If I understand correctly, the policy net result represents the params of a gaussian distribution with respect to the state observations.
Here is the code that sets the distribution params ontop of the policy net core:
line 236 in stable_baselines.common.distributions.DiagGaussianProbabilityDistributionType:
def proba_distribution_from_latent(self, pi_latent_vector, vf_latent_vector, init_scale=1.0, init_bias=0.0):
mean = linear(pi_latent_vector, 'pi', self.size, init_scale=init_scale, init_bias=init_bias)
logstd = tf.get_variable(name='pi/logstd', shape=[1, self.size], initializer=tf.zeros_initializer())
pdparam = tf.concat([mean, mean * 0.0 + logstd], axis=1)
q_values = linear(vf_latent_vector, 'q', self.size, init_scale=init_scale, init_bias=init_bias)
return self.proba_distribution_from_flat(pdparam), mean, q_values
The mean depends on the latent observation vector. But the standard deviation is designed as constant w.r.t. the state observation.
Why is the design chosen like this? What is the intuition behind?
In my understanding, the confidence to choose an action (std of the Gaussian) could very well depend on the state. The risk of obtaining degenerate distributions should be guarded by the entropy loss added to the target.
Hello,
Good question.
Among the different algorithms that support continuous actions and that rely on a probability distribution, most of them have an exploration independent on the state (e.g. PPO, A2C).
Only SAC have a state dependent exploration.
I don't think there is a particular reason more than "it works best that way".
Why is the design chosen like this?
The main reason is that we followed the original implementations, and the performances were matching the published ones.
In my understanding, the confidence to choose an action (std of the Gaussian) could very well depend on the state. The risk of obtaining degenerate distributions should be guarded by the entropy loss added to the target.

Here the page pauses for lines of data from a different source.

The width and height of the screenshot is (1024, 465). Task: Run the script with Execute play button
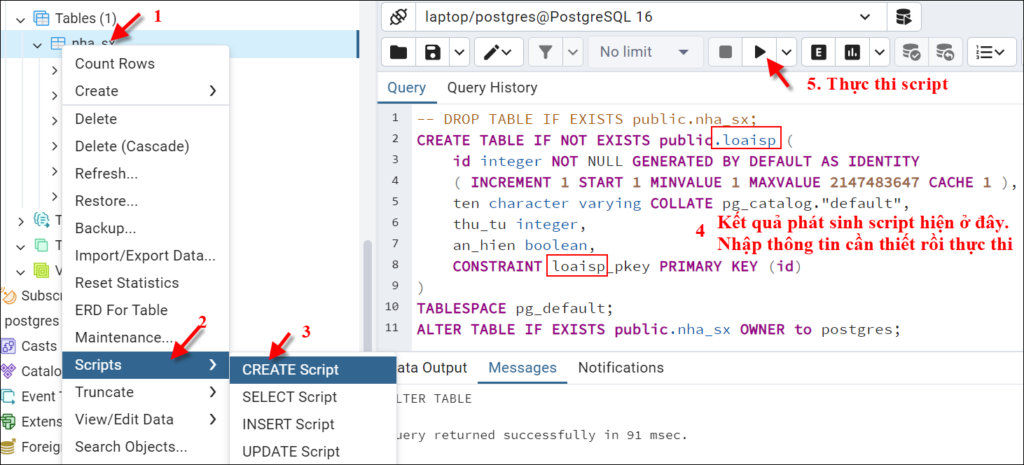tap(760, 52)
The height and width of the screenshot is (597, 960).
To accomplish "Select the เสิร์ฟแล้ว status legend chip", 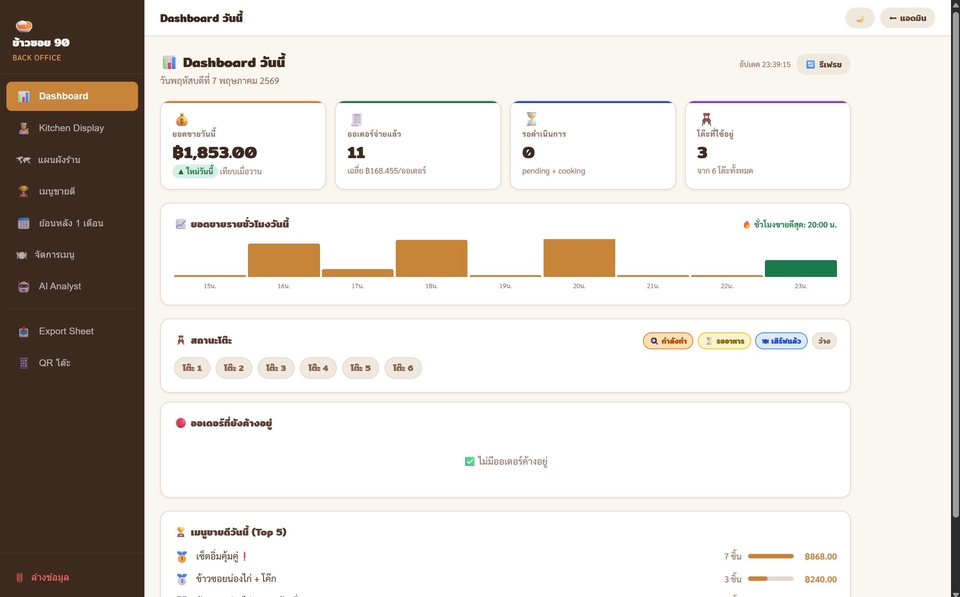I will click(781, 341).
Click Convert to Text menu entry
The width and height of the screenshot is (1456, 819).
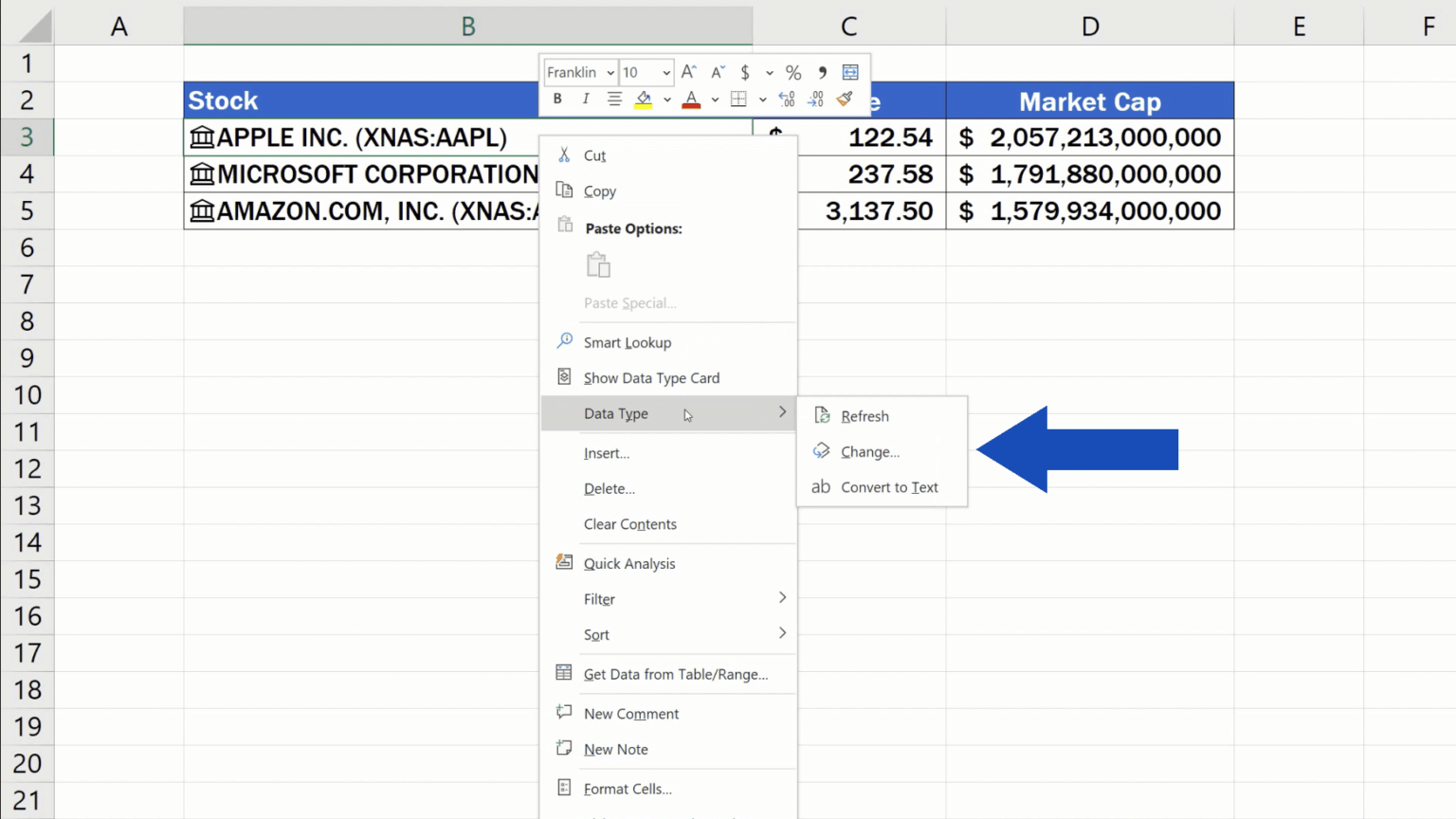(x=889, y=487)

You could also see it that way: having a state-independent std is like having a global exploration schedule (explore a lot at the beginning and become more and more deterministic over training). It is true that without the entropy bonus, the std can decrease quite fast, leading to early convergence. In practice, this factor is usually set to zero (cf rl zoo) and at the end we use the deterministic policy for testing (for continuous actions environment).
as mentioned in the spinning up guide by @jachiam :
The way standard deviations are parameterized. In VPG, TRPO, and PPO, we represent the log std devs with state-independent parameter vectors. In SAC, we represent the log std devs as outputs from the neural network, meaning that they depend on state in a complex way. SAC with state-independent log std devs, in our experience, did not work. (Can you think of why? Or better yet: run an experiment to verify?)
so I think it is mostly for experimental reason, if you try I would be interested by the results ;) (you may need to tune a bit the hyperparameters too)
Thanks for your answer.
I quite like the intuition you give (exploration schedule). This makes a lot of sense, if you assume the optimal policy to be deterministic. The random part of the policy then merely expresses the uncertainty about the exact point in continuous space (or the need to explore) . But also, the optimal policy might as well be a non-degenerative gaussian choice. This all of course depends on the nature of the underlying MDP.
As you stated, it is probably best to turn this into an empirical argument. I will try both approaches and see what happens. If I get any insights on this, I might post results here. But for now I gonna close the issue.
Also thx for the reference to spinning up guide and rl-baselines-zoo. As I am relatively new to the topic, those seem valuable resources to get deeper into it and to make a plan on how to approach things.
Update:
I tried different "policy headers" in my application.
In my use case, the action can have any real value within (0,1).
So the most natural action distribution would have support only within this range. Otherwhise i'd have to clip actions (like stable baselines implementation does)
I tried the following distributions:
The best results have been achieved by the Beta header (, presumably the support restriction helps to find reasonable policies faster). But I got similar performances also with other distributions.
Only the Normal distribution has parameters, that independently control for either position or spread. But as other distributions put out better results, I abandoned to investigate the impact of separating parameters from the observation layers.
I think, the best choice of distribution and parametrization design very much depends on the problem to solve.